Refusing to provide FREE DDoS Protection, and refusing to FREELY CACHE vitriol, are not "censorship"!

Nor are either of those actions an infringement on any American's rights as defined by the 1st Amendment [friendly reminder that there are nations, other than America, in the world]

Sure - CF are not content moderators ... but, neither are they "a public utility provider" ... they are, however, a *for-profit commercial enterprise*, and as such, they get to choose who they DO, or DO NOT, do business with

If you think any of the sites offloaded by CF deserve the free DDoS protection and caching services CF was providing - by all means, spin up some servers and provide it to them yourself - you have that right.


I agree with some of what you said but even banning someone from say HN is censorship. It just means you prevent them from saying something, they can bypass your censorship or find a different platform but banning for the cause of restricting content is censorship even if the censored can still get services elsewhere. Also, for the utility part, neither are ISPs technically so by that it just means they want the same telco rules to apply to them.


Exactly. Providers have Freedom of Association, and I argue that everyone should have freedom _from_ being doxxed and harassed.


Unless I'm misunderstanding your idea, that sounds like it goes against the First Amendment.


lol plz see my reply to OP


That's why I said vote.

But not neccesarily, companies are not people they are not protected by the bill of rights and this is already happening when LE forcibly takeover domains to censor them with cause of course. Also, freedom of speech does not include speech made with thr intent and effect of causing demonstrable harm.


>That's why I said vote.

Constitutional amendments are so tricky that I'm not sure if just going out to vote is gonna change anything.

>Also, freedom of speech does not include speech made with thr intent and effect of causing demonstrable harm.

I don't think that is a legal standard for the First Amendment. Advocacy of violence is protected speech under the First Amendment.


States needs to ratify amendments so having enough state legislatures and laws to support the amendment is the best way. Having someone propose it at the fed level is the easy part.


I think they offer a lot of best in class services, have you used the enterprise tier or just the free tier?


A lot of their services, such as R2 storage, have literally no competition.


Hope the guy who down voted me enjoys paying 100-1000 times more to Amazon's egress racket!


not the one who downvoted you, but backblaze has similar pricing: https://www.backblaze.com/b2/cloud-storage-pricing.html


Backblaze also has free egress to Cloudflare. Which is very cost efficient.

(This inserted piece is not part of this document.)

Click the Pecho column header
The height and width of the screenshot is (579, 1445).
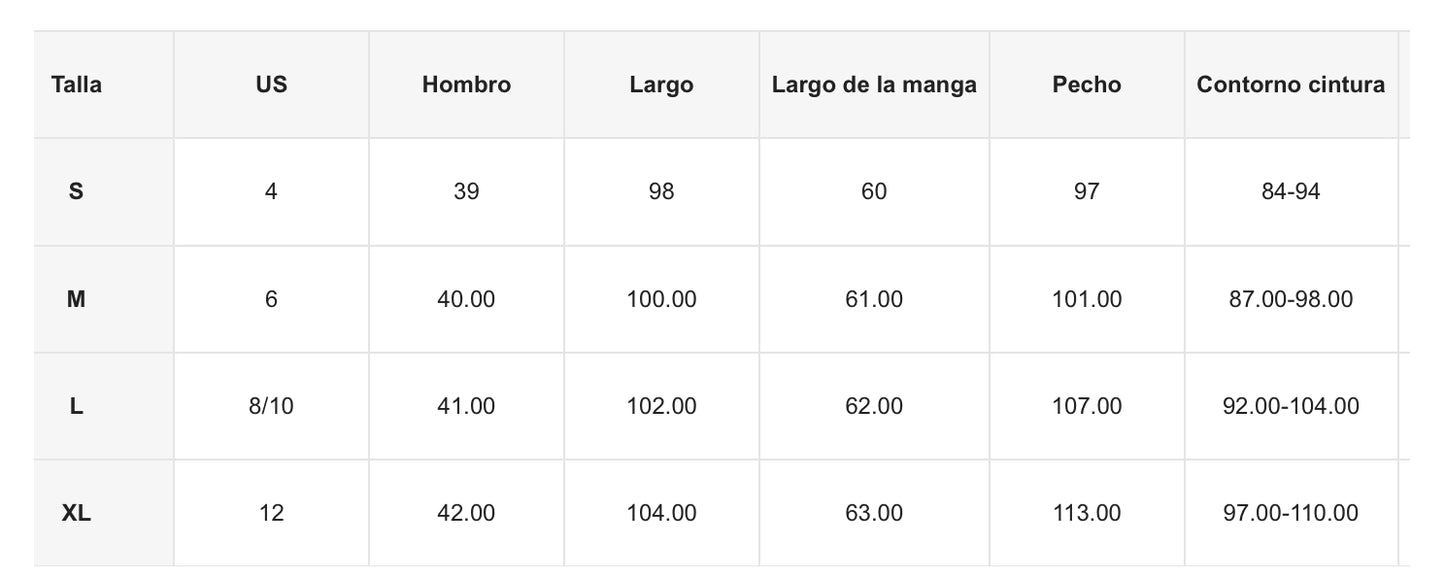tap(1087, 85)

Using this for significant amounts of non-html content will get your account disabled. They only allow it for R2.


> That being said, CF is still in the right for the stand they’re taking on not being a content regulator of their base internet utilities.

This is entirely unrelated to the issue of if they should stop offering their services to known Very Bad People. Nothing about current events with CF is related to regulating content.


It absolutely is about regulating content. Just because the content and the people that generate it are vile does not mean an internet backbone utility should play great internet censor about it. I say this as exactly the kind of person (trans) that the community in question loves to attack.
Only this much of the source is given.